Xilinx describes its Virtex UltraScale as a 400-gigabit capable single-chip system supporting up to 104 serdes: 52 at 16 gigabit and 52 at 25 gigabit.
The UltraScale+ is rated as a 500-gigabit to 600-gigabit capable system, depending on the application. For example, the FPGA could support three, 200-gigabit OTN wavelengths, says Garcia.
Xilinx says the UltraScale+ reduces power consumption by 35% to 50% compared to the same designs implemented on the UltrasScale. The Virtex UltraScale+ devices also feature dedicated hardware to implement RS-FEC, freeing up programmable logic for other uses. RS-FEC is used with multi-mode fibre or copper interconnects for error correction, says Xilinx. Six UltraScale+ FPGAs are available and the VU13P, not yet out, will feature up to 128 serdes, each capable of up to 32 gigabit.
We don’t need retimers so customers can connect directly to the backplane at 25 gigabit, thereby saving space, power and cost
The UltraScale and UltraScale+ FPGAs are being used in several telecom and datacom applications.
For telecom, 500-gigabit and 1-terabit OTN designs are an important market for the UltraScale FPGAs. Another use for the FPGA serdes is for backplane applications. “We don’t need retimers so customers can connect directly to the backplane at 25 gigabit, thereby saving space, power and cost,” says Garcia. Such backplane uses include OTN platforms and data centre interconnect systems.
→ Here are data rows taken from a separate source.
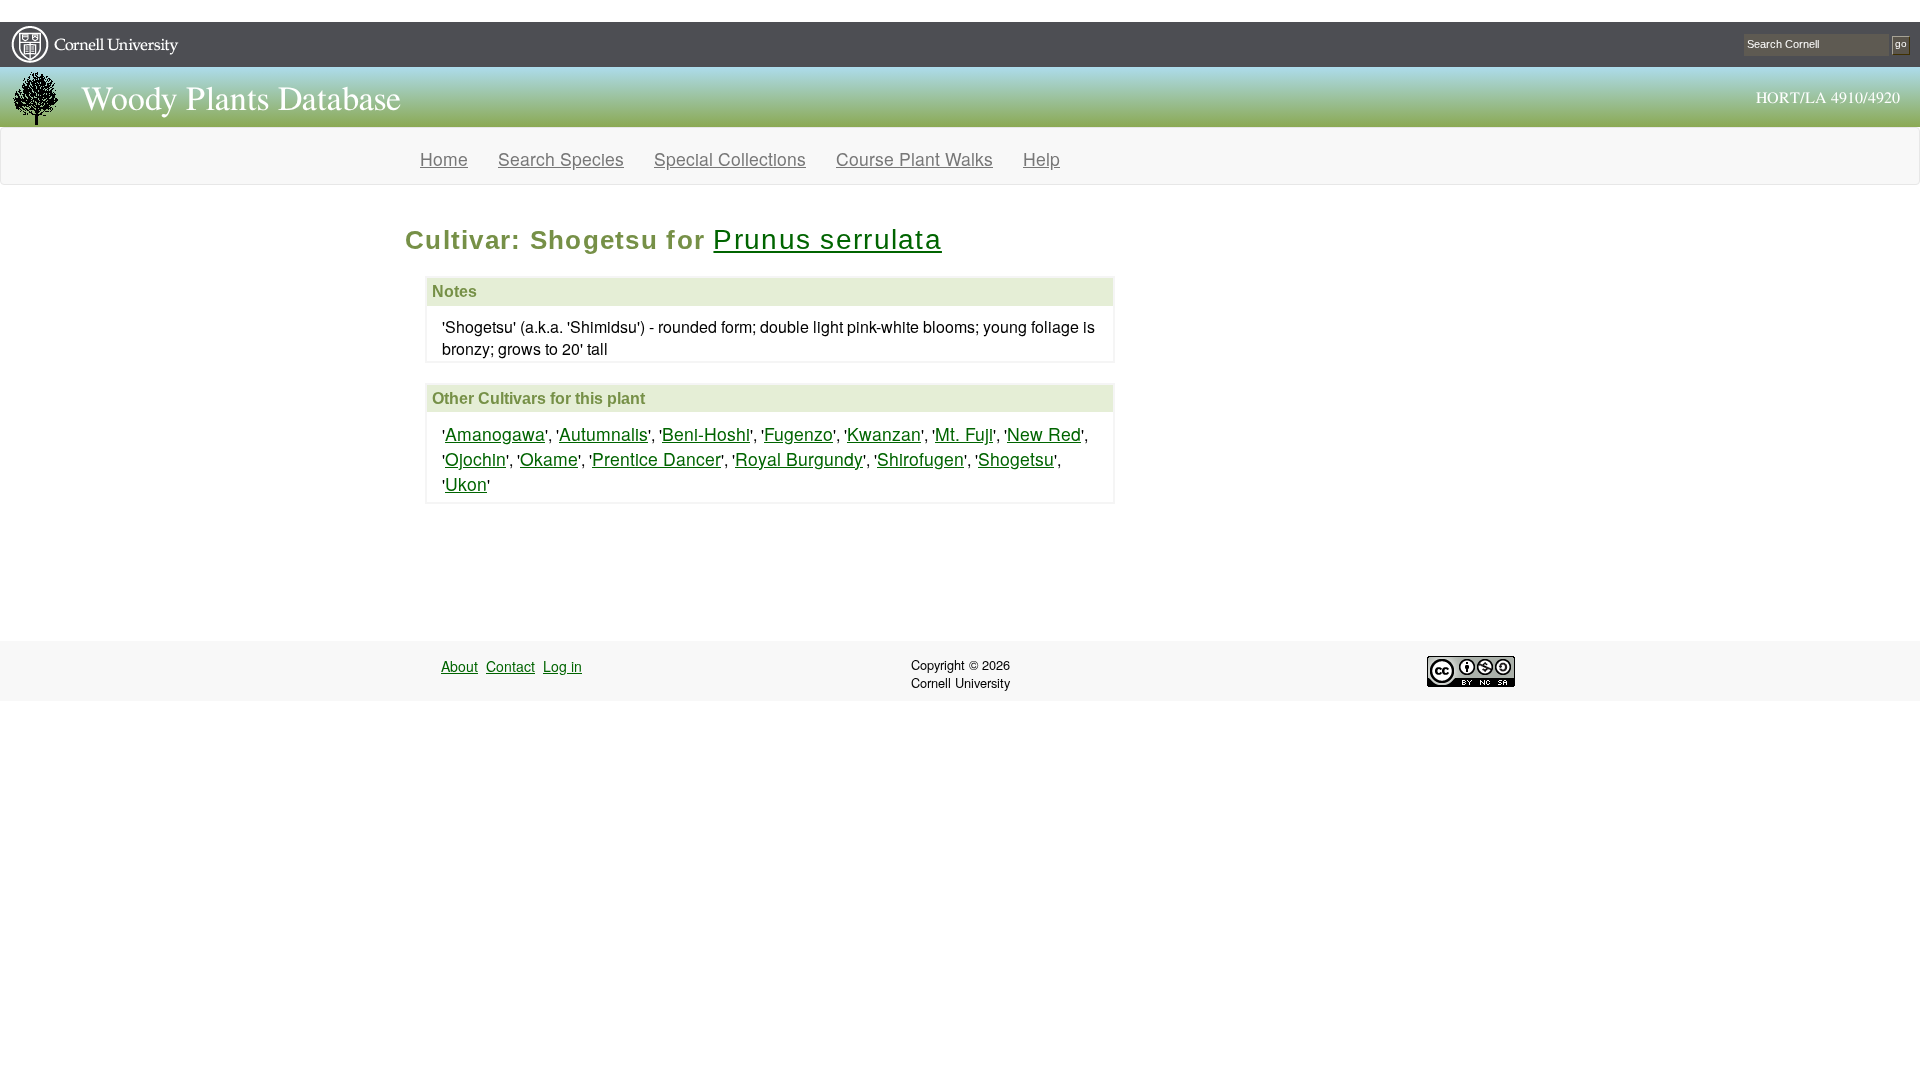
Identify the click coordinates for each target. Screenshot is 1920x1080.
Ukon (466, 483)
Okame (549, 458)
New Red (1044, 433)
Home (444, 158)
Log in (562, 666)
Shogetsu (1016, 458)
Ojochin (475, 458)
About (459, 666)
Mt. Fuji (964, 433)
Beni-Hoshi (706, 433)
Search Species (561, 158)
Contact (510, 666)
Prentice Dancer (656, 458)
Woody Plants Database (241, 100)
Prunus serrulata (827, 239)
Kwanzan (884, 433)
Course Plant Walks (914, 158)
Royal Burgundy (799, 458)
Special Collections (730, 158)
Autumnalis (603, 433)
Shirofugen (920, 458)
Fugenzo (798, 433)
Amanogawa (495, 433)
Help (1041, 158)
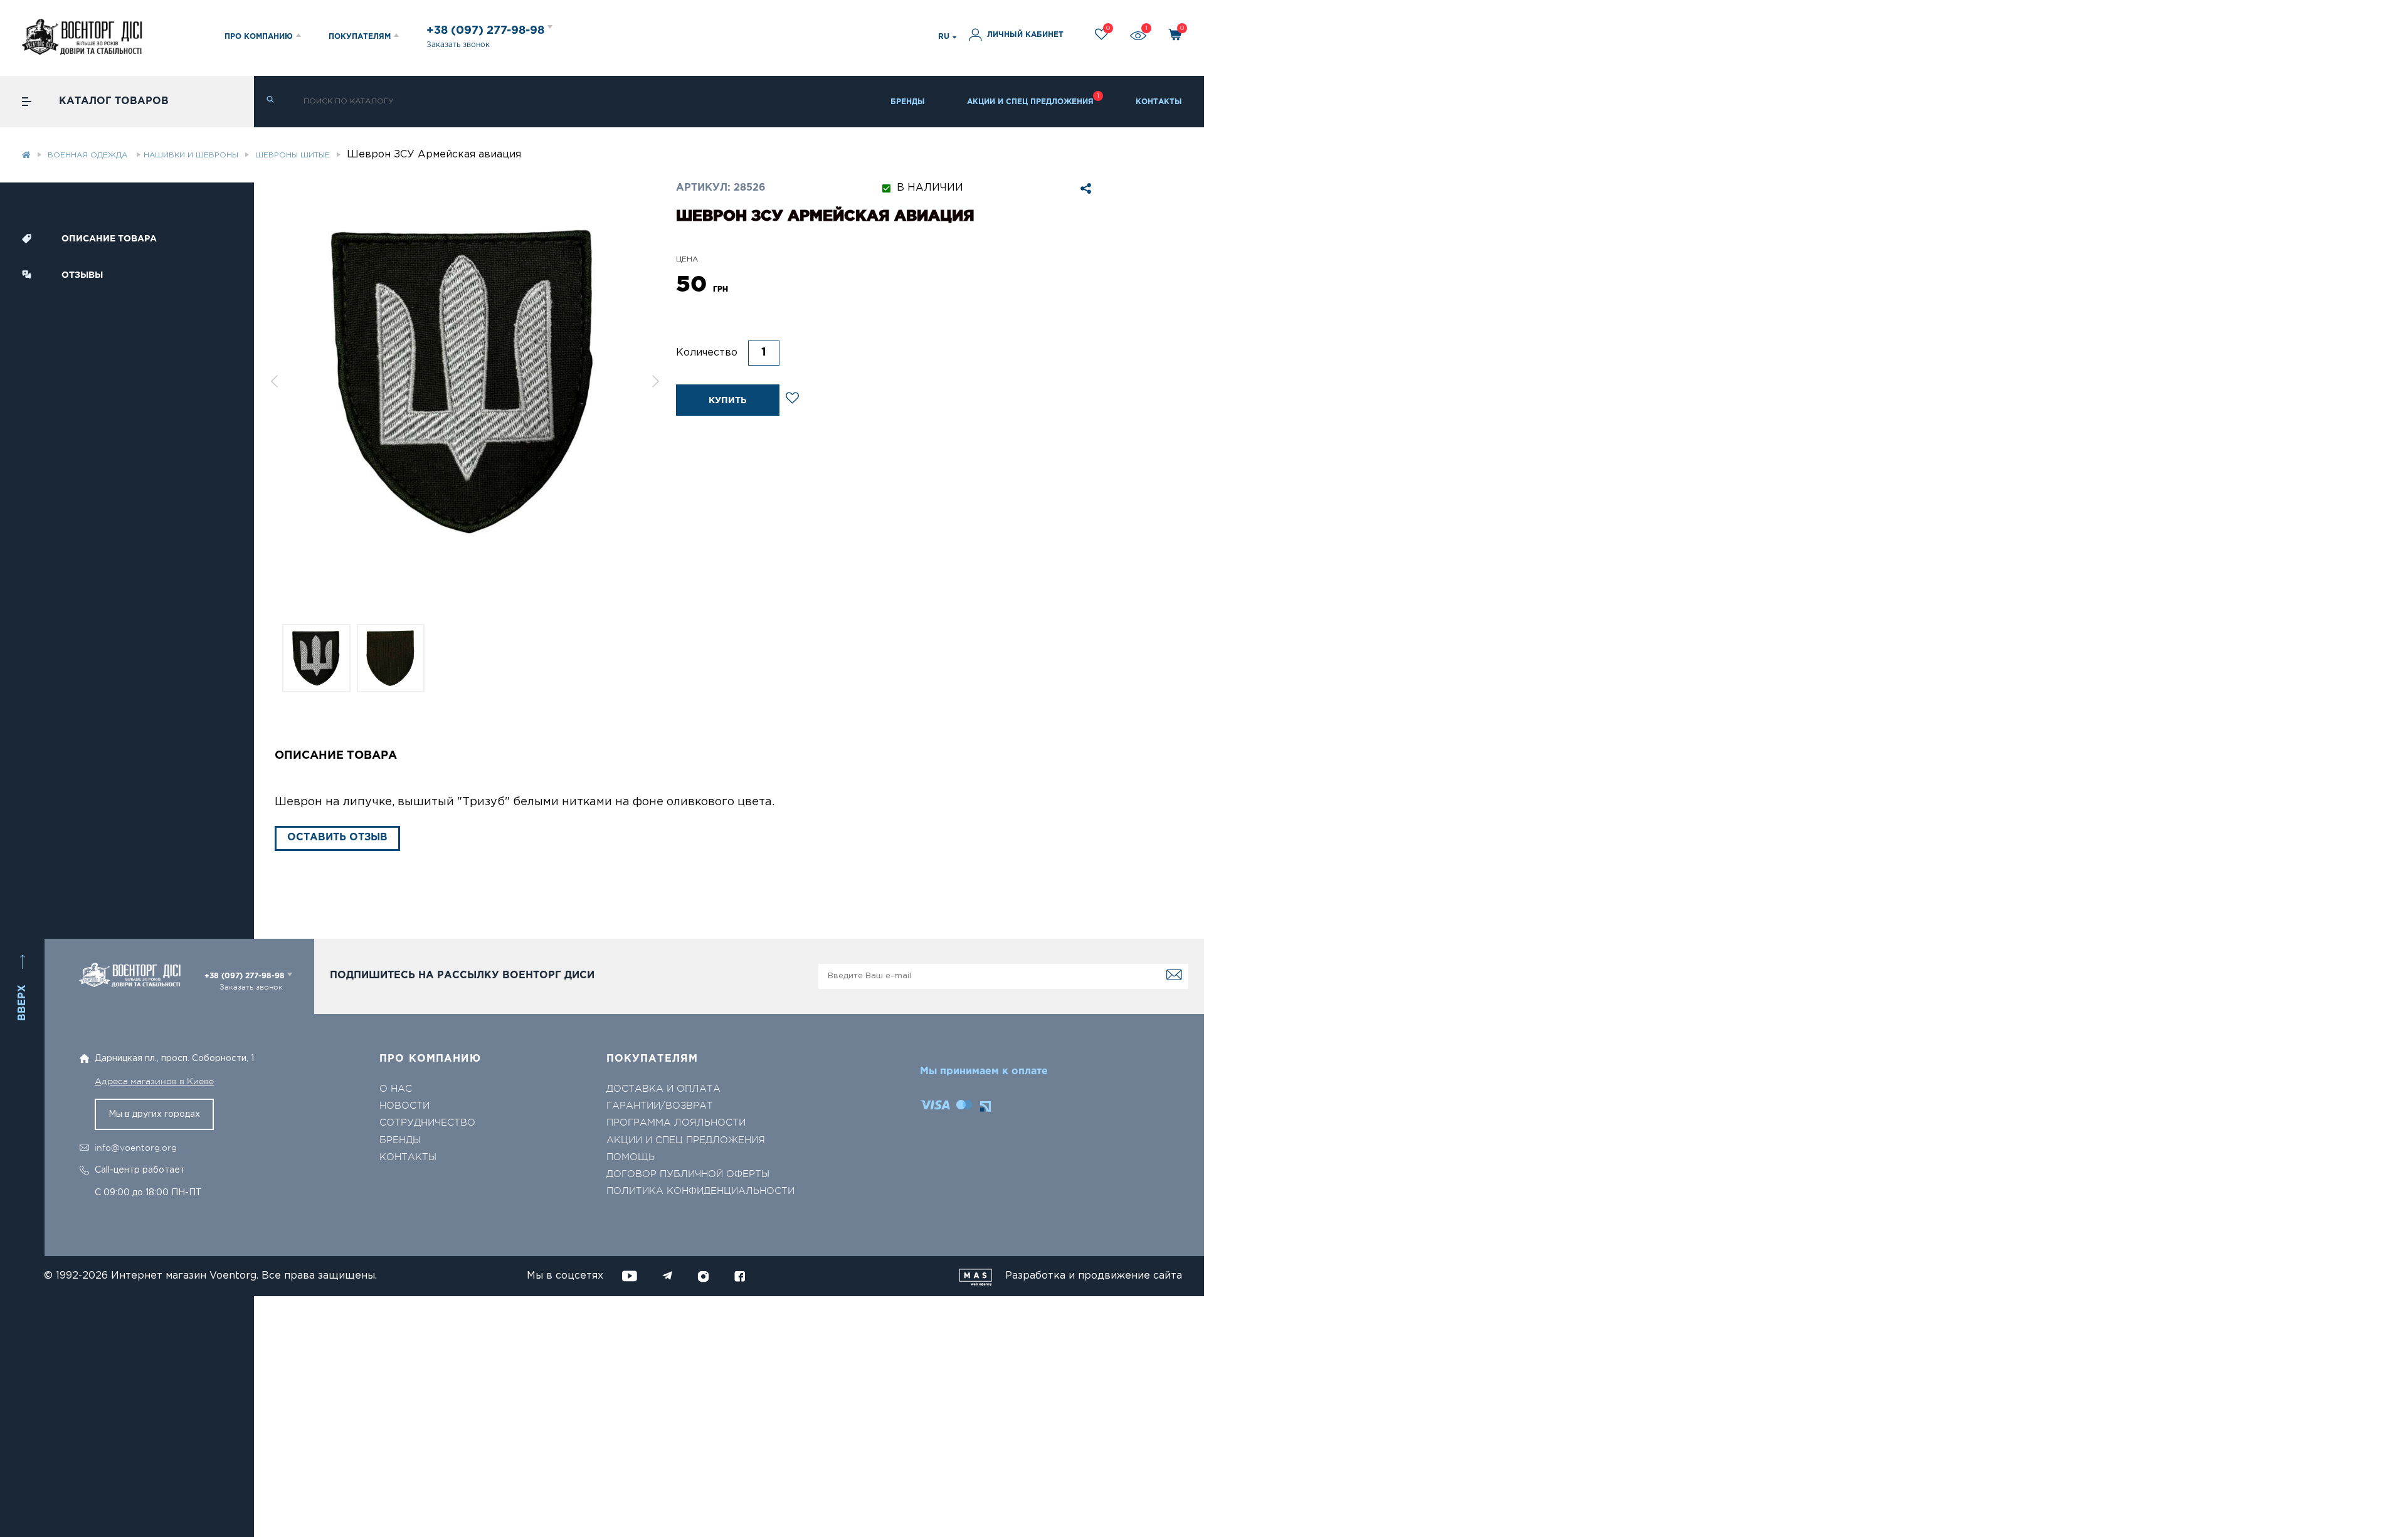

The FPGA family’s 16-gigabit serdes are also being used in 10-gigabit PON and NG-PON2 systems. “When you have an 8-port or 16-port system, you need to have a dense serdes capability to drive the [PON optical line terminal’s] uplink,” says Garcia.
For data centre applications, the FPGAs are being employed in disaggregated storage systems that involved pooled storage devices. The result is many 16-gigabit and 25-gigabit streams accessing the storage while the links to the data centre and its servers are served using 100-gigabit links. The FPGA serdes are used to translate between the two domains (see diagram).
Source: Xilinx
For its next-generation 7nm FPGAs with 56-gigabit transceivers, Xilinx is already seeing demand for several applications.
Data centre uses include server-to-top-of-rack links as the large Internet providers look move from 25 gigabit to 50- and 100-gigabit links. Another application is to connect adjacent buildings that make up a mega data centre which can involve hundreds of 100-gigabit links. A third application is meeting the growing demands of disaggregated storage.
For telecom, the interest is being able to connect directly to new optical modules over 50-gigabit lanes, without the need for gearbox ICs.
Optical FPGAs
Altera, now part of Intel, developed an optical FPGA demonstrator that used co-packaged VCSELs for off-chip optical links. Since then Altera announced its Stratix 10 FPGAs that include connectivity tiles - transceiver logic co-packaged and linked with the FPGA using interposer technology.
Xilinx says it has studied the issue of optical I/O and that there is no technical reason why it can’t be done. But the issue is a business one when integrating optics in an FPGA, he says: “Who is responsible for the yield? For the support?”
Garcia admits Xilinx could develop its own I/O designs using silicon photonics and then it would be responsible for the logic and the optics. “But this is not where we are seeing the business growing,” he says.